Jadi, Bijalungu Hiu Paana ialah pergi ke hutan hiu paana. Upacara ini dinamakan demikian
dikarenakan puncak upacara yang berpusat di Kampung Waigalli ini dan memang dilaksanakan di
hutan itu, tepatnya berada di sebuah gua kecil yang berada tidak jauh dari Kampung Waigalli. Pada
malam sebelum acara puncak, banyak benda-benda keramat yang dikeluarkan untuk disucikan. Para
warga pun antri untuk mendapatkan berkat para Rato lalu bergantian menari sepanjang malam.
Upacara adat besar di Sumba Barat selalu merupakan kronologi dari serangkaian ritual yang
berhubungan, yang jika dihitung hingga ke puncak upacara bisa berlangsung berhari-hari bahkan
ada yang berminggu-minggu. Bijalungu Hiu Paana dimulai dengan ritual sebagai berikut:
Ada pula Kabena Karabau (lempar kerbau). Dalam ritual ini, sebuah kerbau muda yang dipilih
secara khusus sebagai hewan persembahan akan dihalau memasuki area upacara. Bersamaan
dengan itu, semua orang dipersilahkan untuk melempar sang kerbau dengan buah pinang yang telah
dibagikan. Jika mengenai dahi dari kerbau, pelempar dipercaya akan mendapat keuntungan yang
besar, dan juga apabila mengenai leher, maka dipercaya merupakan pertanda yang baik. Tetapi
apabila mengenai perut dan kaki dipercaya sebagai bagian yang kurang baik. Selanjutnya
merupakan ritual Teung (potong kerbau). Kerbau disembelih dan apabila posisi jatuhnya ke kanan
maka dipercaya bahwa tahun tersebut merupakan tahun yang baik, dan sebaliknya. Setelah dipotong
menjadi beberapa bagian, daging kerbau akan direbus di dalam periuk suci yang telah disiapkan
oleh salah seorang rato. Apabila kuah rebusan tersebut membual-bual, hal tersebut menandakan
bahwa panen akan berlimpah. Sebaliknya apabila kuah hanya sedikit, maka panen akan kurang
menggembirakan.
Dalam kultur masyarakat yang masih tradisional seperti di Sumba Barat, prakiraan-prakiraan
semacam ini dianggap penting karena dengan mengetahui kondisi musim masyarakat bisa
mempersiapkan diri dengan sebaik-baiknya. Musim yang baik berarti hidup bisa berjalan normal.
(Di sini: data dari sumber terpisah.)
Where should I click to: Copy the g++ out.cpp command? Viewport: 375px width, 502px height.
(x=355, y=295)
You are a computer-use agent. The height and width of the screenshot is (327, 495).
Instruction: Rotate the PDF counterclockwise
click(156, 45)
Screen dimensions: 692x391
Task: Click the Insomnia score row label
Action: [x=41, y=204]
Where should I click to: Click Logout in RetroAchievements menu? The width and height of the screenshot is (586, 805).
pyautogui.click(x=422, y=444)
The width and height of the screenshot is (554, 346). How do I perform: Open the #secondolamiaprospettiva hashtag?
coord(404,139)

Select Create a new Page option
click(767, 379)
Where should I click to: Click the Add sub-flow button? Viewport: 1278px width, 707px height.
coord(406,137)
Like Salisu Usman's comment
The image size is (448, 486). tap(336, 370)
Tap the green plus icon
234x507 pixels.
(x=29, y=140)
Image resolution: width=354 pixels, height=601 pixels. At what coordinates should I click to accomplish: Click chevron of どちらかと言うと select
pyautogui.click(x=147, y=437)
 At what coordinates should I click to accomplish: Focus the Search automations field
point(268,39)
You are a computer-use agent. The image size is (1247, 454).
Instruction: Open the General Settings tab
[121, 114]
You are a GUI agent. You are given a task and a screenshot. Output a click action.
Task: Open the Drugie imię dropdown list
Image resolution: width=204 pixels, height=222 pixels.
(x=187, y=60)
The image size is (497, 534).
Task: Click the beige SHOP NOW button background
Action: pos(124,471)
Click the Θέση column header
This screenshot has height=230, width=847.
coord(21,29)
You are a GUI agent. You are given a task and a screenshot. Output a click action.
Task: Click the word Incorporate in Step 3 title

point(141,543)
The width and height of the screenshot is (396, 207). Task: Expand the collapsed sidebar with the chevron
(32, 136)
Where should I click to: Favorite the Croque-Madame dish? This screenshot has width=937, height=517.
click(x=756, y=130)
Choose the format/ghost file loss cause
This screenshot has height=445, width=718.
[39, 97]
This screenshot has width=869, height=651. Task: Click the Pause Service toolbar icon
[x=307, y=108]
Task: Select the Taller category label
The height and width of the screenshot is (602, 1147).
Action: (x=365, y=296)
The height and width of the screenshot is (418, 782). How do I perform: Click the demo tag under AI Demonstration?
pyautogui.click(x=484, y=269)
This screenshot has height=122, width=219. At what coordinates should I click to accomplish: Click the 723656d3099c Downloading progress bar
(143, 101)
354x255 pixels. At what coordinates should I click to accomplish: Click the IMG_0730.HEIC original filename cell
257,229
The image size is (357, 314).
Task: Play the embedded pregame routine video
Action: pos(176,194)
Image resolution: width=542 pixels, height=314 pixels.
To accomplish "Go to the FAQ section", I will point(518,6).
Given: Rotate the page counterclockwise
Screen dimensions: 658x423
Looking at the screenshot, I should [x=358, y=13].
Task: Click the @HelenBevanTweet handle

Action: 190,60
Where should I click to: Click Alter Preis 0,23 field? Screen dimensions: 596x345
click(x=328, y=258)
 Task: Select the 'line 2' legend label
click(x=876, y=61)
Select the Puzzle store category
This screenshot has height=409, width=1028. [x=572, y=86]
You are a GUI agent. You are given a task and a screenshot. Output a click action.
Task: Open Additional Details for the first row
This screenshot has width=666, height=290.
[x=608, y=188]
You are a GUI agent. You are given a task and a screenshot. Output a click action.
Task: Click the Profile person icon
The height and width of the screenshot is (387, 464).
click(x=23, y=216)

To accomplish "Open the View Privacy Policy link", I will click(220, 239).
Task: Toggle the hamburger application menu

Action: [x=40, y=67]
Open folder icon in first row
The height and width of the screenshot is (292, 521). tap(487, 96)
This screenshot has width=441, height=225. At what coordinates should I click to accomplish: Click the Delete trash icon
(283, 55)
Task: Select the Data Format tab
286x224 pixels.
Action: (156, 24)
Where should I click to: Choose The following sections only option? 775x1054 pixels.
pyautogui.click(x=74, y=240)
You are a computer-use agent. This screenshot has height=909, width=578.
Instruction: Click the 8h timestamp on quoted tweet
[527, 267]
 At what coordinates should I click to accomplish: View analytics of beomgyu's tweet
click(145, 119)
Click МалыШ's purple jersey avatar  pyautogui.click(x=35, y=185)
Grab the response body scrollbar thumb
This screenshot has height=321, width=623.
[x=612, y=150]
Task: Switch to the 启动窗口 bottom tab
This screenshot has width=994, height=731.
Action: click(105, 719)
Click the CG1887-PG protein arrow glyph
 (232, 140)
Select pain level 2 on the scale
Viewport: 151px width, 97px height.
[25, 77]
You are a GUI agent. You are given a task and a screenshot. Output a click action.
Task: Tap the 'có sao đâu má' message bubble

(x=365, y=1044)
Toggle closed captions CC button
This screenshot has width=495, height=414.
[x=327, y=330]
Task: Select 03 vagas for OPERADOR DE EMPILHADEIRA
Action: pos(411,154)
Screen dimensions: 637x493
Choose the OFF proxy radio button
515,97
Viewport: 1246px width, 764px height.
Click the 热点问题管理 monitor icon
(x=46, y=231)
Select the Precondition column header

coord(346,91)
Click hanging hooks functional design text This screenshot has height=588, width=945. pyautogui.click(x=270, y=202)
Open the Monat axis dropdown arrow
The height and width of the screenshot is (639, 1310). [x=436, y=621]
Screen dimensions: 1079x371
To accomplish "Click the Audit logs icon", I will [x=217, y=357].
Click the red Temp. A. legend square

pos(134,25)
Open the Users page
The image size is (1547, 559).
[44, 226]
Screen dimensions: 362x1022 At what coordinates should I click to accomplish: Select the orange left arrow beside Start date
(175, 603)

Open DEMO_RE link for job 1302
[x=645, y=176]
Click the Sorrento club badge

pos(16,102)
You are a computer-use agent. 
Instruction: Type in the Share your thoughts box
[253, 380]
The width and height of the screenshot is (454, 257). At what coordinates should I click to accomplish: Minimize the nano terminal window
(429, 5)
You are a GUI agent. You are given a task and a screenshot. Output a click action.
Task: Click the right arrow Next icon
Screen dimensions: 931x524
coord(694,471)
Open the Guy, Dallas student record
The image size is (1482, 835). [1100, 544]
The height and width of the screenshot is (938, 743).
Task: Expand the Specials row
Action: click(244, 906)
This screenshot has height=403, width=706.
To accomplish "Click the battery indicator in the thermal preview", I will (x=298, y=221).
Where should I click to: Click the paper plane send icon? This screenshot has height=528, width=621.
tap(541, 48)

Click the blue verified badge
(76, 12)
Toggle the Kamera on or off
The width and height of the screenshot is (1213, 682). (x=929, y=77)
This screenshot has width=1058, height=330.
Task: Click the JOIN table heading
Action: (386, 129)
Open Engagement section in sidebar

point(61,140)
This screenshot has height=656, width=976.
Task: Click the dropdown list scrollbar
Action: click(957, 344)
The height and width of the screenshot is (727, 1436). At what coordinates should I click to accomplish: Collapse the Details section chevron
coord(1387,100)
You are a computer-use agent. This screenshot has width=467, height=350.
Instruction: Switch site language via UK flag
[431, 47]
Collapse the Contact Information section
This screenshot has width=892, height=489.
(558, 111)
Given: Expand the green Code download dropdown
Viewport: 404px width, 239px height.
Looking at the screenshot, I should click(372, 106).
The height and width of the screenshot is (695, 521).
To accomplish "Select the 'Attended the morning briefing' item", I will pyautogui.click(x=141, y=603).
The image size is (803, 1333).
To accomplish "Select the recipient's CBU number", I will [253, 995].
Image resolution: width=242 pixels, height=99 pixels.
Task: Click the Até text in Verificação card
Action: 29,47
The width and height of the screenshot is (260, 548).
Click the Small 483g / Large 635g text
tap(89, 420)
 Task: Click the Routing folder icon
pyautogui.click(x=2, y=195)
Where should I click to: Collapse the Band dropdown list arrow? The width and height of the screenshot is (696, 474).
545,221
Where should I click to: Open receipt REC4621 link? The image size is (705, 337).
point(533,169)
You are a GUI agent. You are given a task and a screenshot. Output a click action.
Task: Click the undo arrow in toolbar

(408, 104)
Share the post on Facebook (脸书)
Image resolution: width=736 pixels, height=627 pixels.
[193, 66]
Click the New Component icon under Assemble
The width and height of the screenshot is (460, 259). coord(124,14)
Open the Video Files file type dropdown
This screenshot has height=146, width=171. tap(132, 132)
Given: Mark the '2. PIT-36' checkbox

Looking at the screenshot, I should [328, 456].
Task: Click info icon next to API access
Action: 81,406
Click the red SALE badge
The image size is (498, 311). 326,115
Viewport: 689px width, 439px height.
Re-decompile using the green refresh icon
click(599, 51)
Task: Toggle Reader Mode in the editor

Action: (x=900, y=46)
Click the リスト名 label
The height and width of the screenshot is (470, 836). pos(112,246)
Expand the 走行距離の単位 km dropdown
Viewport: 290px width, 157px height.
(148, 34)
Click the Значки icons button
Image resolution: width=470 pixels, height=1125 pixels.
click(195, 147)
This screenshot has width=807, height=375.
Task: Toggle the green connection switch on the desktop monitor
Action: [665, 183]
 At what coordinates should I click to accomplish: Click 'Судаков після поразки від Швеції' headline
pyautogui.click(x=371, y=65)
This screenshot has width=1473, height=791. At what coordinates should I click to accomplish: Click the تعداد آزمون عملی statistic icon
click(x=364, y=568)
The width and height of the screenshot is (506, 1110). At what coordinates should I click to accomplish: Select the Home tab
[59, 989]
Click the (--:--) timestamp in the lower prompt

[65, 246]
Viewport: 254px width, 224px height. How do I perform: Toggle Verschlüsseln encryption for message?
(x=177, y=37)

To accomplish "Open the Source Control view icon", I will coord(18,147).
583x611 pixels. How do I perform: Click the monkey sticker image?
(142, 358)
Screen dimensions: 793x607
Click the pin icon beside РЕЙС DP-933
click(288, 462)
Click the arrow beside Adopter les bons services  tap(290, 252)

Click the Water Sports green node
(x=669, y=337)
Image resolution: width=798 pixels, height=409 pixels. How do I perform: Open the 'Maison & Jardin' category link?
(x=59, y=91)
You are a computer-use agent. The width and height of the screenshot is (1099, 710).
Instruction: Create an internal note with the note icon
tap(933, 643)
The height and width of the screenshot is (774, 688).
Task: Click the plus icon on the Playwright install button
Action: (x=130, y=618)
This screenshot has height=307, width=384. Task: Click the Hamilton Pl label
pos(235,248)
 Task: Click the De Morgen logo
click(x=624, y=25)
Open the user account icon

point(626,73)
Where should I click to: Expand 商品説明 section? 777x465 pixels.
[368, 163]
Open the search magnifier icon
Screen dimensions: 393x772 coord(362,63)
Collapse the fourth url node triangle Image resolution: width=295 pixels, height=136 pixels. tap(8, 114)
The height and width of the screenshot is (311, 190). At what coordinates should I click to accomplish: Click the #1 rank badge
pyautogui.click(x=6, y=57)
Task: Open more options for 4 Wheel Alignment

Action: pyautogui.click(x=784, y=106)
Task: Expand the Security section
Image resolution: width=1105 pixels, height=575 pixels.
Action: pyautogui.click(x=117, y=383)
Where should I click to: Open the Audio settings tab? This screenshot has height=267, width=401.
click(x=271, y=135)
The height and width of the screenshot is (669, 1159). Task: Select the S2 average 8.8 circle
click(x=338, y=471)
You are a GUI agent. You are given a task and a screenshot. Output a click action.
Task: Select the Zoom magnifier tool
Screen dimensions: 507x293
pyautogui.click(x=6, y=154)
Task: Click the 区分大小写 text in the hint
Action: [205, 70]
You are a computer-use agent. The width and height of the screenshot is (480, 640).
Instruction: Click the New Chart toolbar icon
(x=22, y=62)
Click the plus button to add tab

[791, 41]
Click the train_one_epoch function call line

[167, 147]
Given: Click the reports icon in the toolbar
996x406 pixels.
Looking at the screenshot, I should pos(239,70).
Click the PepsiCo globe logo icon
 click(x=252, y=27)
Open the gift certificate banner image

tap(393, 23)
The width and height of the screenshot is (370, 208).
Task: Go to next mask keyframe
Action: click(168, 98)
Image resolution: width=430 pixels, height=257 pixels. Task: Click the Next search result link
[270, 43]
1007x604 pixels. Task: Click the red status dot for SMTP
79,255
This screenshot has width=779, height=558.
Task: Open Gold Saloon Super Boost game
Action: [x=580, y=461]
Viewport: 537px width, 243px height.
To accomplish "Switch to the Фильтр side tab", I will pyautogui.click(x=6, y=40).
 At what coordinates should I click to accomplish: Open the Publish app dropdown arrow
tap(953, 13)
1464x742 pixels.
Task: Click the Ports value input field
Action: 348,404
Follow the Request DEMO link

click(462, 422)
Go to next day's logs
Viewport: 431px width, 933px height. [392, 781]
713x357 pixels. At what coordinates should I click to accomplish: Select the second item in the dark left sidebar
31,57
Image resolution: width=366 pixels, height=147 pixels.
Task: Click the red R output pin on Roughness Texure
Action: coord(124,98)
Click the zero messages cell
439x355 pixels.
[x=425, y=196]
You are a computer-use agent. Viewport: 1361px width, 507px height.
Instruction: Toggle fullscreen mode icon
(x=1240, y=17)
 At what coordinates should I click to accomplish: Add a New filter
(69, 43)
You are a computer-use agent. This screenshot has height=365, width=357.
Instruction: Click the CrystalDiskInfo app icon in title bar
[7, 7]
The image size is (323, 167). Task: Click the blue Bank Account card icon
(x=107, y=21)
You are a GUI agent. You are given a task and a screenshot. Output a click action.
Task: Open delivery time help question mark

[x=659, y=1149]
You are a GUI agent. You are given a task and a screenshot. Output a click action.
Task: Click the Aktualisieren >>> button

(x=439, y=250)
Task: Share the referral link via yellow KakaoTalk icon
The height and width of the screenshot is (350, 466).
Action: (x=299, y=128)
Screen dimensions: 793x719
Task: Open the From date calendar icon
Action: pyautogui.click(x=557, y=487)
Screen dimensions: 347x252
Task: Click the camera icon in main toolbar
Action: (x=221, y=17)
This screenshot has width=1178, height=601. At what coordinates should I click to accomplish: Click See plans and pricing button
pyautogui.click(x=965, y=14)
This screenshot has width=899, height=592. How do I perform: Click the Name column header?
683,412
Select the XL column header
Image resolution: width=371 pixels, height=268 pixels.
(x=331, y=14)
Kalau musimnya buruk? Siap-siaplah hidup hemat agar nantinya tidak kesusahan. Walau terkesan
kuno, ada nilai-nilai luhur yang tersirat dalam ritual-ritual semacam ini. Sebuah kebijakan yang
mungkin telah banyak dilupakan oleh kita-kita yang merasa diri orang ‘modern’.